United States District Court, W.D. Arkansas, Fort Smith Division

November 8, 2017

MICHAEL GEATCHES PLAINTIFF
v.
DORIS DELPH DEFENDANT

          MAGISTRATE JUDGE'S REPORT AND RECOMMENDATION

          HON. MARK E. FORD UNITED STATES MAGISTRATE JUDGE

         Plaintiff, Michael Geatches, filed this case pro se and in forma pauperis on November 22, 2016. (ECF No. 1). Pursuant to the provisions of 28 U.S.C. §§ 636(b)(1) and (3)(2011), the Honorable P. K. Holmes, III, Chief United States District Judge, referred this case to the undersigned for the purpose of making a Report and Recommendation.

         I. BACKGROUND

         Plaintiff is currently incarcerated in the Arkansas Department of Correction (ADC), Varner Unit. Plaintiff's Complaint alleges that Defendant, Doris Delph, a private citizen, violated his civil rights by “committing slander” against him in her communications to the Arkansas Department of Human Services (DHS) and Van Buren Police Department. (ECF No. 1, pp. 1, 3-4).

_Instructions to follow:_ Print the stretch of the court report from "MICHAEL GEATCHES PLAINTIFF" through "Report and Recommendation.", word for word. Work from the court report alone, not the listing.

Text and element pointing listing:
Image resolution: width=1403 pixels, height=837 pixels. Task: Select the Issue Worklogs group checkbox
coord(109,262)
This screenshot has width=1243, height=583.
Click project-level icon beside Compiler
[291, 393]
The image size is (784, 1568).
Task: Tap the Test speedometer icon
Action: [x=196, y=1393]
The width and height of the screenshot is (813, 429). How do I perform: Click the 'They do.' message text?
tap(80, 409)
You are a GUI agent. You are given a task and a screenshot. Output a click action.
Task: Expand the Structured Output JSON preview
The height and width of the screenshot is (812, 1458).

_Problem solution:_
MICHAEL GEATCHES PLAINTIFF
v.
DORIS DELPH DEFENDANT

          MAGISTRATE JUDGE'S REPORT AND RECOMMENDATION

          HON. MARK E. FORD UNITED STATES MAGISTRATE JUDGE

         Plaintiff, Michael Geatches, filed this case pro se and in forma pauperis on November 22, 2016. (ECF No. 1). Pursuant to the provisions of 28 U.S.C. §§ 636(b)(1) and (3)(2011), the Honorable P. K. Holmes, III, Chief United States District Judge, referred this case to the undersigned for the purpose of making a Report and Recommendation.